In currency markets, several high-profile resignations from Britain’s government kept sterling on the defensive.

MSCI’s broadest index of Asia-Pacific shares outside Japan put on 0.4% in early trade, adding to a 1.3% rise on Monday.

Japan’s Nikkei climbed about 1% and South Korea’s Kospi was up 0.5%, while E-mini futures for the S&P 500 firmed 0.2%.

Chinese shares were a bit soft with Shanghai blue chips off 0.2% after climbing 2.8% on Monday — their biggest daily jump since August 2016.

Both the Dow Jones industrial average and the S&P 500 boasted their biggest gains in more than a month overnight, as bank shares jumped ahead of earnings reports later this week.

The S&P banks index posted its sharpest rise since March 26.

The Dow rose 1.31%, while the S&P 500 gained 0.88% and the Nasdaq 0.88%.

"Many investors are looking ahead to second-quarter earnings season, which begins in earnest on Friday … to see how the trade threat is affecting companies," said James McGlew, Perth-based analyst at stockbroking firm Argonaut.

Investors have been on edge recently with the US and China slapping levies on each other’s exports, spurring fears of a global growth slowdown and hurting stocks and commodities.

The story in currency markets was all about political capers in London.

Prime Minister Theresa May’s foreign minister and Brexit negotiator quit on Monday in protest against her plans to keep close trade ties with the European Union after Britain leaves the bloc, stirring rebellion in her party’s ranks.

Foreign secretary Boris Johnson stepped down just hours after David Davis’s resignation as Brexit secretary, emboldening some in her Conservative Party to mull a plot to unseat her.

The uncertainty led sterling to sink as deep as $1.3189 at one stage before rebounding somewhat to $1.3254. It was last down 0.1% at $1.3248.
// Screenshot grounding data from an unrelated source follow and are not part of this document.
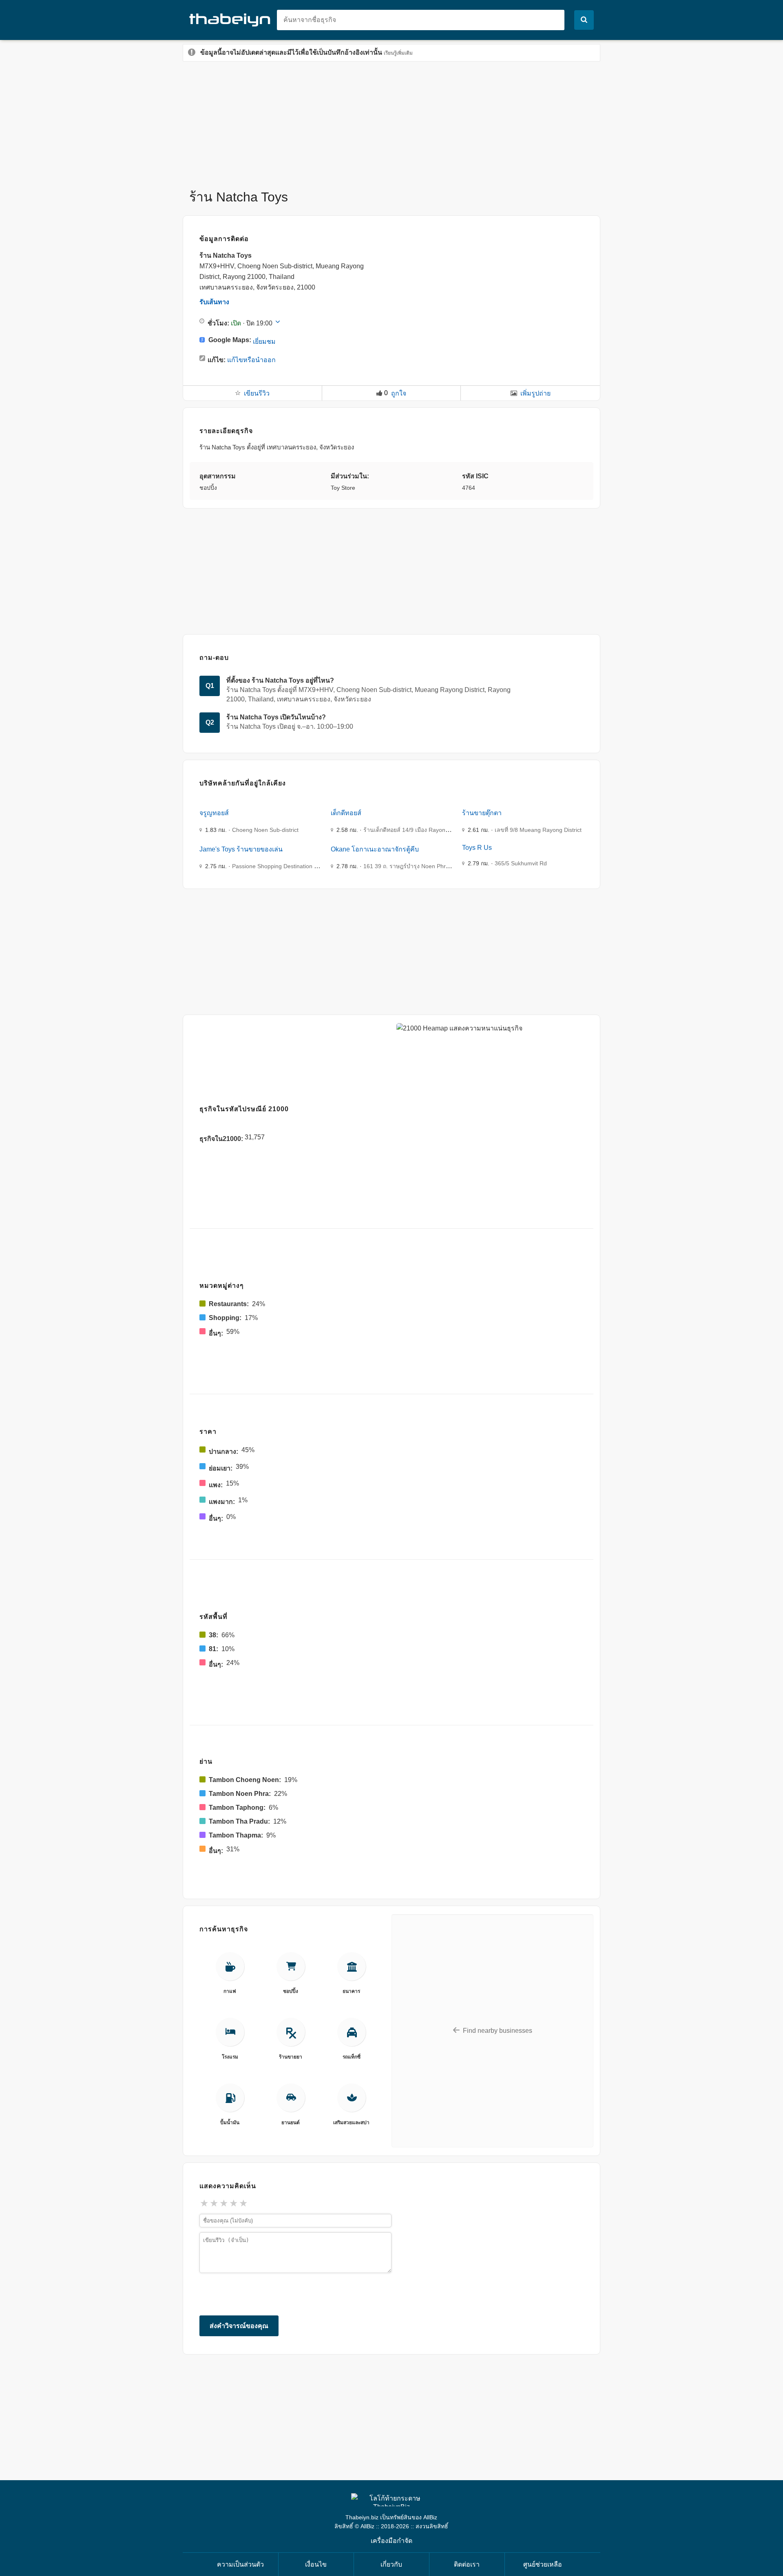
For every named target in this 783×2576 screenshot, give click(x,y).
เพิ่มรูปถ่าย (535, 393)
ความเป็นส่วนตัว (240, 2564)
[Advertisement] (391, 121)
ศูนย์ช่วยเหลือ (542, 2564)
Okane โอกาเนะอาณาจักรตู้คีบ (375, 849)
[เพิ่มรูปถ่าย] (514, 393)
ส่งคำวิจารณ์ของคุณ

Markets still think it likely the Bank of England will increase rates in August, but a full-blown political crisis could change that.
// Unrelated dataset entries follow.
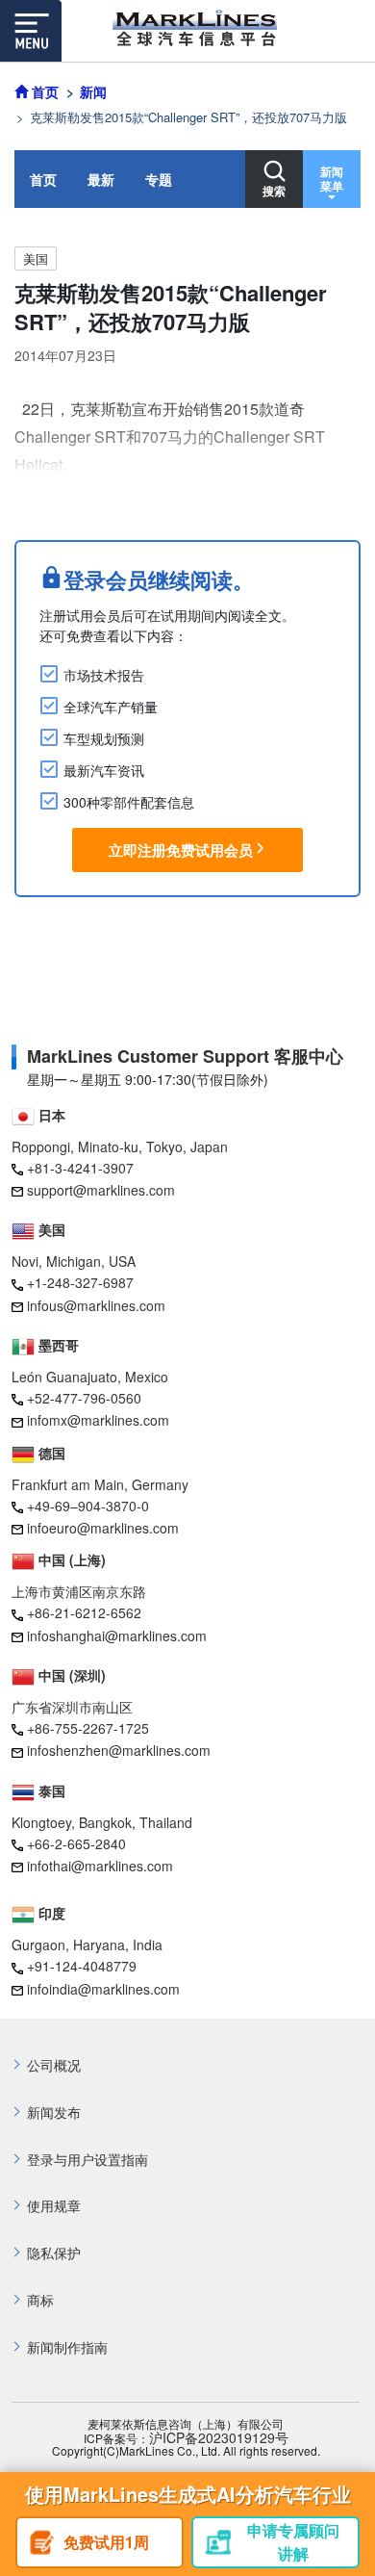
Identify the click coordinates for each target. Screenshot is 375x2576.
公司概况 (54, 2065)
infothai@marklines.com (100, 1865)
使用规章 (54, 2206)
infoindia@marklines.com (103, 1988)
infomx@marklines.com (98, 1420)
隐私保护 (54, 2253)
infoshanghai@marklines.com (117, 1635)
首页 (43, 179)
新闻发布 (54, 2112)
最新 (101, 179)
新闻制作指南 (67, 2347)
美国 (35, 258)
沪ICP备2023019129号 (218, 2438)
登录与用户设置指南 (87, 2159)
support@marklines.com (101, 1189)
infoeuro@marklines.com (103, 1527)
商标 (40, 2300)
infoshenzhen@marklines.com (119, 1750)
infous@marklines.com (96, 1305)
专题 (158, 179)
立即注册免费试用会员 (181, 850)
"Heightened political risk at home coupled with Brexit uncertainty may prompt the Bank of England to repeatedly delay monetary policy normalisation in 2018," said Lukman Otunuga, a research analyst at broker FXTM.

"If expectations continue to diminish over the central bank raising UK interest rates, sterling is at risk of experiencing heavy losses down the road."

The pound’s pain was a boon for the dollar, which rallied broadly on expectation the Federal Reserve will keep raising interest rates.

Against a basket of currencies, the dollar bounced to 94.083 from a low of 93.713. The dollar also edged up to ¥111.01, from a trough of ¥110.30.

The euro was back at $1.1755, having run into profit-taking at a three-week peak of $1.1790 overnight.

In commodity markets, oil gained on supply disruptions in Canada and Libya, and ahead of looming sanctions on Iran.

US crude added 14c to $73.99, while Brent rose 23c to $78.30 a barrel.

Spot gold was a fraction firmer at $1,259.02.